Directive:
Quote everything from "Sir William Johnson" down to "Archives Canada (C-005197))" in the text on the Pontiac Rebellion below.

Text shown:
▬▬▬▬▬▬

By the spring of 1763, widespread rumours and reports suggested that the Aboriginal peoples were planning an offensive against the British frontier. These rumours were true. The so-called Pontiac Rebellion of 1763 was another in a series of struggles by desperate Aboriginal peoples to preserve their territory, independence and culture against the pressure of European intrusion. In May, an alliance of western nations came together under the Ottawa chief, Pontiac. Pontiac’s primary target was the principle British fort in the region at Detroit. Alerted to his danger, the British commander managed to foil Pontiac’s efforts to take the fort by subterfuge. Pontiac was left with little choice but to lay siege. This was the signal for the warriors of all the allied Aboriginal people across the Great Lakes-Ohio region to strike, and the results stunned the British. Unexpectedly, Aboriginal warriors attacked and overwhelmed almost every British fort in the area: Fort Sandusky fell to the Ottawa; Fort St. Joseph to the Potawatomi; Fort Miami to the Miami; Fort Ouiatenon to the Miami, Kickapoo and Illinois; Fort Michilimakinaw to the Ojibwa; Fort Edward Augustus to the Ottawa, Wyandot and Ojibwa; and Forts Venango, La Boeuf and Presque’Ile to the Seneca and others. In addition, warriors lashed out at the settlers in their midst, killing up to two thousand in raids on farms and villages in the Ohio valley that deadly summer.

Sir William Johnson (1715-1774)

The first Superintendent of the British Indian Department, Johnson was instrumental in securing an alliance between the British crown and the Iroquois League of Six Nations that stood British interests in good stead during the Seven Years and American Revolutionary Wars. (Library and Archives Canada (C-005197))

▬▬▬▬▬▬

Data block:

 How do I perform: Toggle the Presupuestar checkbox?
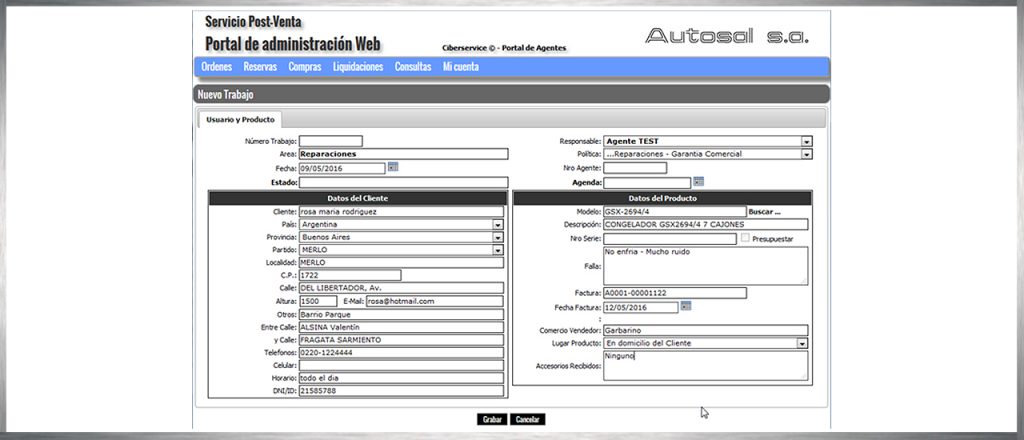coord(745,239)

▬▬▬▬▬▬

Complete output:
Sir William Johnson (1715-1774)

The first Superintendent of the British Indian Department, Johnson was instrumental in securing an alliance between the British crown and the Iroquois League of Six Nations that stood British interests in good stead during the Seven Years and American Revolutionary Wars. (Library and Archives Canada (C-005197))